Monday 22 January 2018

UN asked to block Irish firm's Africa oil drilling

Irish-registered oil company has rejected claims by the partially recognised state. Above, a protest at the drilling site
Irish-registered oil company has rejected claims by the partially recognised state. Above, a protest at the drilling site

Graham Clifford

The United Nations has been asked by indigenous Western Saharan leaders to block an Irish-registered oil company drilling on what they say are their lands.

Most of the disputed North African country, about the size of Britain, is currently under the control of Morocco, but the head of the Sahrawi government in exile has written to UN Secretary-General Ban Ki-Moon requesting the Security Council block the proposed drilling by Dublin-based San Leon Energy.

President Mohamed Abdelaziz of the partially recognised Sahrawi Arab Democratic Republic, wrote: "An Irish-based company, San Leon Energy… plan to commence drilling in August… to determine if there are commercial quantities of hydrocarbon resources in the area.

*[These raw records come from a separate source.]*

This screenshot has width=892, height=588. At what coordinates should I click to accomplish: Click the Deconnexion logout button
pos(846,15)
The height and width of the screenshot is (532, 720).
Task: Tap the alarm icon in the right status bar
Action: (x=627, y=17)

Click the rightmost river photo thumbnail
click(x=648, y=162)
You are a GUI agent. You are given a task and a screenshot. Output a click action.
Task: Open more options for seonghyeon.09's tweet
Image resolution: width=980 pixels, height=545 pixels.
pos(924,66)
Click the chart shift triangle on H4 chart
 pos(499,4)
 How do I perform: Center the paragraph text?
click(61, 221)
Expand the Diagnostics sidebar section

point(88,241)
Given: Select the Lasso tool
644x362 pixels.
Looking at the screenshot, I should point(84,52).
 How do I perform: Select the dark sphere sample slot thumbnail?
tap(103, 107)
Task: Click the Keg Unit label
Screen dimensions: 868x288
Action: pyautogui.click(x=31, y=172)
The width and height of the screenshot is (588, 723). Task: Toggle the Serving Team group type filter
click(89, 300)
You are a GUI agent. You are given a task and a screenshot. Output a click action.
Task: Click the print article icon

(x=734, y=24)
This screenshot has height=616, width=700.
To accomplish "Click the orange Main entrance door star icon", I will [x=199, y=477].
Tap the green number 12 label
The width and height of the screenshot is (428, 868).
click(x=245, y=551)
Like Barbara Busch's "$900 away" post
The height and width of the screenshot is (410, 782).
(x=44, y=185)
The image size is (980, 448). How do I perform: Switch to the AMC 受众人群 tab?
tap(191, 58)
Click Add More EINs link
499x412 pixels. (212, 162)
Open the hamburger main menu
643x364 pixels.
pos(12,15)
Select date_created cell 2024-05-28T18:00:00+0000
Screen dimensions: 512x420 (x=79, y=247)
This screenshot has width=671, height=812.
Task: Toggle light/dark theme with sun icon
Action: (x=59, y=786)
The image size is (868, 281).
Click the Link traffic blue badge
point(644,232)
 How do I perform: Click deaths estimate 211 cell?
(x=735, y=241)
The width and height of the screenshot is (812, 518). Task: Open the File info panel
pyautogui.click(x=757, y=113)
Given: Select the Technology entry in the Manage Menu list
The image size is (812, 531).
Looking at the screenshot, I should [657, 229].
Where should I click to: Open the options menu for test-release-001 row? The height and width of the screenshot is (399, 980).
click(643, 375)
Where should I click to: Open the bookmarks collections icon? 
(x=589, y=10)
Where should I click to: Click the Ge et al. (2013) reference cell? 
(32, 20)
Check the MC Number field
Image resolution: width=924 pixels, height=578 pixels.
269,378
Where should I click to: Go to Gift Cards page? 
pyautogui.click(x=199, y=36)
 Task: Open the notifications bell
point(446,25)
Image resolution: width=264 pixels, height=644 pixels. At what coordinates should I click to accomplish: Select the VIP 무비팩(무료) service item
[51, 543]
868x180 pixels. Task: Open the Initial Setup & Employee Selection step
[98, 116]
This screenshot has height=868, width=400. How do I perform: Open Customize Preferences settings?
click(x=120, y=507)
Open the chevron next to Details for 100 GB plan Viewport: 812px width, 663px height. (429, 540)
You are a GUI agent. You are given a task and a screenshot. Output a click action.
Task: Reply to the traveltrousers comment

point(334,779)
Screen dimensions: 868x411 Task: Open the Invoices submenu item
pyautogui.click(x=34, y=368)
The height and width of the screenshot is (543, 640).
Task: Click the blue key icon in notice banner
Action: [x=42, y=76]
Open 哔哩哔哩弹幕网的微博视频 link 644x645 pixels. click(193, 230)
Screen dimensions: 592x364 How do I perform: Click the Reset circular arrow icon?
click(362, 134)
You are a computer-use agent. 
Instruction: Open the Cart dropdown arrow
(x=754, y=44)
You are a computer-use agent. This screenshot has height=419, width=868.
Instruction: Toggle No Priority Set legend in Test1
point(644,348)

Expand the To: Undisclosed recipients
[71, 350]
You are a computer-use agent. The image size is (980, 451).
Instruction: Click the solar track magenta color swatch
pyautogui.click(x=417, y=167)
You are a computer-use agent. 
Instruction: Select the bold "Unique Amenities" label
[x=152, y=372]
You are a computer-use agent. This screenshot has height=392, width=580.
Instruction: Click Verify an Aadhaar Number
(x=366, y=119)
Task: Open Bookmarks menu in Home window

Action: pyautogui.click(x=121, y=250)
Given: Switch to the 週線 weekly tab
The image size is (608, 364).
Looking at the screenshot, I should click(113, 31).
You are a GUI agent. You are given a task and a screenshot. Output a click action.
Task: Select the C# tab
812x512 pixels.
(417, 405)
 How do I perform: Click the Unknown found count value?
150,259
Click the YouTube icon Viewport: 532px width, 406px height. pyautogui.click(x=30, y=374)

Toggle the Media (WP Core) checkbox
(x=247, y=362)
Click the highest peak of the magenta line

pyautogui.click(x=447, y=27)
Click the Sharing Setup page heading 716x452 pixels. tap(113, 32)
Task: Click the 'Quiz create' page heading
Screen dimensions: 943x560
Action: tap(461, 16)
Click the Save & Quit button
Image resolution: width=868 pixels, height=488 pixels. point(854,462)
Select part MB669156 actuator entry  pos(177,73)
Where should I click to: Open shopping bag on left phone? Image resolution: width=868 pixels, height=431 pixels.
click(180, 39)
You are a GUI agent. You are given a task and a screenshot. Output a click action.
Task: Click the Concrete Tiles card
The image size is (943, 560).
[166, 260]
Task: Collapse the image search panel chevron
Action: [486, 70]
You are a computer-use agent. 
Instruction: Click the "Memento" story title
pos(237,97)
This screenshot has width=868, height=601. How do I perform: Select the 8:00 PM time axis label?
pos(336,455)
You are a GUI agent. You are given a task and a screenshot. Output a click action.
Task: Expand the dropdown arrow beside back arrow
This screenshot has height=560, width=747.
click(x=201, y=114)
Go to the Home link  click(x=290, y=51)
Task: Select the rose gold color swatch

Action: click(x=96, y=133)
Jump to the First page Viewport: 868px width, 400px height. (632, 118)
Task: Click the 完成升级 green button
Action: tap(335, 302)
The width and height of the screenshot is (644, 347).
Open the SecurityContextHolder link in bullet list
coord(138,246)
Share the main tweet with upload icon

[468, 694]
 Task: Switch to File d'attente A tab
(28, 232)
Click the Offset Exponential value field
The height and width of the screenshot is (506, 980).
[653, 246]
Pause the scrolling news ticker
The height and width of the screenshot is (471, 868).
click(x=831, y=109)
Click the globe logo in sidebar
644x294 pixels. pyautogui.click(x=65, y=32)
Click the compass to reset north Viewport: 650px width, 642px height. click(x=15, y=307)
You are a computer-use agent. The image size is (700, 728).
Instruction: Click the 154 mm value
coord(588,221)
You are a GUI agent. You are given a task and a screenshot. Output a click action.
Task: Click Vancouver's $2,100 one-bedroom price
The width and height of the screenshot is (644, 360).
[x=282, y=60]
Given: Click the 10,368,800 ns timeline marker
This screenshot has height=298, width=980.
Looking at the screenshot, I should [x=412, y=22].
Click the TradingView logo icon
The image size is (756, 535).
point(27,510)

"These activities constitute a serious violation of international law and of the permanent sovereignty of the Sahrawi people over their own natural resources."

He continued: "If measures are not taken, then the illegal exploitation of the Territory's resources will further undermine the UN's long-standing efforts to reach a peaceful solution that will provide for the self-determination of the people of Western Sahara, as required by numerous UN Security Council resolutions.

"Western Sahara is not part of Morocco. It is a Non-Self-Governing Territory under the UN Charter awaiting a process of decolonisation."

Morocco has laid claim to the country since 1979 and refers to it as its 'Southern Province' and thousands of Sahrawi refugees have been based in camps across the border in Algeria for decades.

San Leon Energy's chairman Oisin Fanning told the Irish Independent that the company's practices in the region are fully above board.

He said: "We wish to state strongly that we take our obligations under international law, and principles of ethical commercial conduct, seriously.

"San Leon refutes any implication that the company is somehow acting as a rogue actor. We believe the stridency of our critics comes from their knowledge that their position is not shared by the local community."

He continued: "We are not the first western company to operate in the Southern Provinces (of Morocco) under the United Nations process. San Leon is proud to act in unison with other major oil and gas companies in the region.

"The company has the long-term interest of Morocco in mind, and we are fortunate to be working in a country known for toleration and moderation. Morocco is an anchor of stability in a difficult and troubling region of the world."

However Global Legal Action Network (GLAN), a human rights non-governmental organisation run by Irish lawyers, plans to take a legal action against the London AIM-listed company in the coming months.

The NGO intend to bring a complaint against San Leon Energy before the Irish National Contact Point of the OECD.

In 2012 President Abdelaziz visited Ireland and was received by President Higgins. He also held discussions with then Minister for Foreign Affairs Eamon Gilmore.